The relatively straightforward I love the Lord (1977) is in fact what opens the disc, preparing the way for a staggering performance of the Magnificat and Nunc dimittis, written the following year. The Magnificat is epic in scope; it is hard to believe that it lasts just under eight minutes. Certainly these are difficult works, including various vocal techniques (whispering, glissandos, percussive repetition of consonants, etc) hardly common in the normal run of church music, but the investment the choir has clearly put into them really gives extraordinary results. As Andrew Nethsingha writes in his detailed and reflective notes, ‘Some contemporary music experts have considered Harvey’s church music to be of lesser importance than his instrumental works. I want to stress how imaginative, innovative and courageous Harvey was in pushing the boundaries of church music, without ever losing the intensity of spirituality which underpins all the great religious music.’ Precisely so, though it was of course essential that Harvey be able to write for a choir of sufficient technical ability to cope with his demands – and this was the great contribution of Martin Neary, with his pioneering work in commissioning new work at Winchester – and Harvey was never a straighforward Christian believer, as Nethsingha also acknowledges.
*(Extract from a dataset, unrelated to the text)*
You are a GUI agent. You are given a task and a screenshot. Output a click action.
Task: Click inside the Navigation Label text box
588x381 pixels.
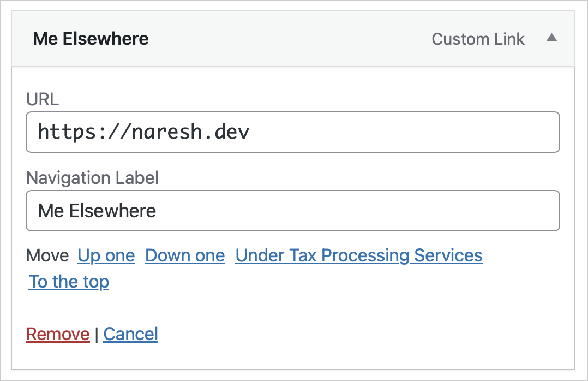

The disc also includes stunning performances of Come, Holy Ghost (1984), another of the composer’s works that has proved more popular, though its technical demands should not be underestimated; the dazzling Missa brevis (1995); and the very moving The Annunciation (2011), written right at the end of Harvey’s life for this choir, as well as two exuberant works for solo organ (the Toccata also employs tape) peformed by Edward Picton-Turbervill. This recording is outstanding on every count: remarkable and under-peformed repertoire, beautfully performed and recorded. I wonder if St John’s might next consider other works from Harvey’s non-liturgical output, such as the wonderful Forms of Emptiness and Sobre un Éxtasis de Alta Contemplación? One can hope.